Assignment: Go through the entries and copy every one exactly.

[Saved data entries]

━━━━

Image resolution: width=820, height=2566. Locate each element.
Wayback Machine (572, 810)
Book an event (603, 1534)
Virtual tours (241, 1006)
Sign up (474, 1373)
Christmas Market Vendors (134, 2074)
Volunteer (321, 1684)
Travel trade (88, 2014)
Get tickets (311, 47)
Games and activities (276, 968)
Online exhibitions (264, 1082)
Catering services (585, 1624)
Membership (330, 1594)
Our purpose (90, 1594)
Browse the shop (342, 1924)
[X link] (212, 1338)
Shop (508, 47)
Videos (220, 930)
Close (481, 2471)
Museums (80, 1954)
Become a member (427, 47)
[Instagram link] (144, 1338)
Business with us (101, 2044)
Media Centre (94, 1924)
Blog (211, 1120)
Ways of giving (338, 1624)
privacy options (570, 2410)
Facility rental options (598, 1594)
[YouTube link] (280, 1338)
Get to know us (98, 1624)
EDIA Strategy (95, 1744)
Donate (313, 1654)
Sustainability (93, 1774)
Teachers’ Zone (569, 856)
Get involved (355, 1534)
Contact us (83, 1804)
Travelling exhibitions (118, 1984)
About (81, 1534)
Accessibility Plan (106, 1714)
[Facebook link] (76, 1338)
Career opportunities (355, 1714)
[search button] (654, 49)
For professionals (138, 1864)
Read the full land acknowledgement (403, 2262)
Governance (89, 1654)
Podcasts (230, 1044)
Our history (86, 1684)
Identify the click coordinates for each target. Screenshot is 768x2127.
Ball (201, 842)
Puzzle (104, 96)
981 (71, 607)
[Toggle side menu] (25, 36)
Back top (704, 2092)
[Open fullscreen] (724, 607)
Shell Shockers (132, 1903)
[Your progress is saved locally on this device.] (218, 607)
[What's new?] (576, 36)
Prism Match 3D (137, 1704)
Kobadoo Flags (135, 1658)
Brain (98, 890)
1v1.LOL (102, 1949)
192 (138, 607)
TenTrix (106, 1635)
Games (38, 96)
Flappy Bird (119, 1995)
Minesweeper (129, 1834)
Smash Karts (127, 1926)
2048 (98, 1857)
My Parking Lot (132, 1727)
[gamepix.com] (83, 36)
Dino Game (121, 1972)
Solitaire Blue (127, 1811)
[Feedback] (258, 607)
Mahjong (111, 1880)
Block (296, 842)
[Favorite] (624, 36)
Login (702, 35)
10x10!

━━━━

Answer to this problem:
Image resolution: width=820, height=2566. Locate each element.
Wayback Machine (572, 810)
Book an event (603, 1534)
Virtual tours (241, 1006)
Sign up (474, 1373)
Christmas Market Vendors (134, 2074)
Volunteer (321, 1684)
Travel trade (88, 2014)
Get tickets (311, 47)
Games and activities (276, 968)
Online exhibitions (264, 1082)
Catering services (585, 1624)
Membership (330, 1594)
Our purpose (90, 1594)
Browse the shop (342, 1924)
[X link] (212, 1338)
Shop (508, 47)
Videos (220, 930)
Close (481, 2471)
Museums (80, 1954)
Become a member (427, 47)
[Instagram link] (144, 1338)
Business with us (101, 2044)
Media Centre (94, 1924)
Blog (211, 1120)
Ways of giving (338, 1624)
privacy options (570, 2410)
Facility rental options (598, 1594)
[YouTube link] (280, 1338)
Get to know us (98, 1624)
EDIA Strategy (95, 1744)
Donate (313, 1654)
Sustainability (93, 1774)
Teachers’ Zone (569, 856)
Get involved (355, 1534)
Contact us (83, 1804)
Travelling exhibitions (118, 1984)
About (81, 1534)
Accessibility Plan (106, 1714)
[Facebook link] (76, 1338)
Career opportunities (355, 1714)
[search button] (654, 49)
For professionals (138, 1864)
Read the full land acknowledgement (403, 2262)
Governance (89, 1654)
Podcasts (230, 1044)
Our history (86, 1684)
Identify the click coordinates for each target. Screenshot is 768x2127.
Ball (201, 842)
Puzzle (104, 96)
981 (71, 607)
[Toggle side menu] (25, 36)
Back top (704, 2092)
[Open fullscreen] (724, 607)
Shell Shockers (132, 1903)
[Your progress is saved locally on this device.] (218, 607)
[What's new?] (576, 36)
Prism Match 3D (137, 1704)
Kobadoo Flags (135, 1658)
Brain (98, 890)
1v1.LOL (102, 1949)
192 (138, 607)
TenTrix (106, 1635)
Games (38, 96)
Flappy Bird (119, 1995)
Minesweeper (129, 1834)
Smash Karts (127, 1926)
2048 (98, 1857)
My Parking Lot (132, 1727)
[gamepix.com] (83, 36)
Dino Game (121, 1972)
Solitaire Blue (127, 1811)
[Feedback] (258, 607)
Mahjong (111, 1880)
Block (296, 842)
[Favorite] (624, 36)
Login (702, 35)
10x10!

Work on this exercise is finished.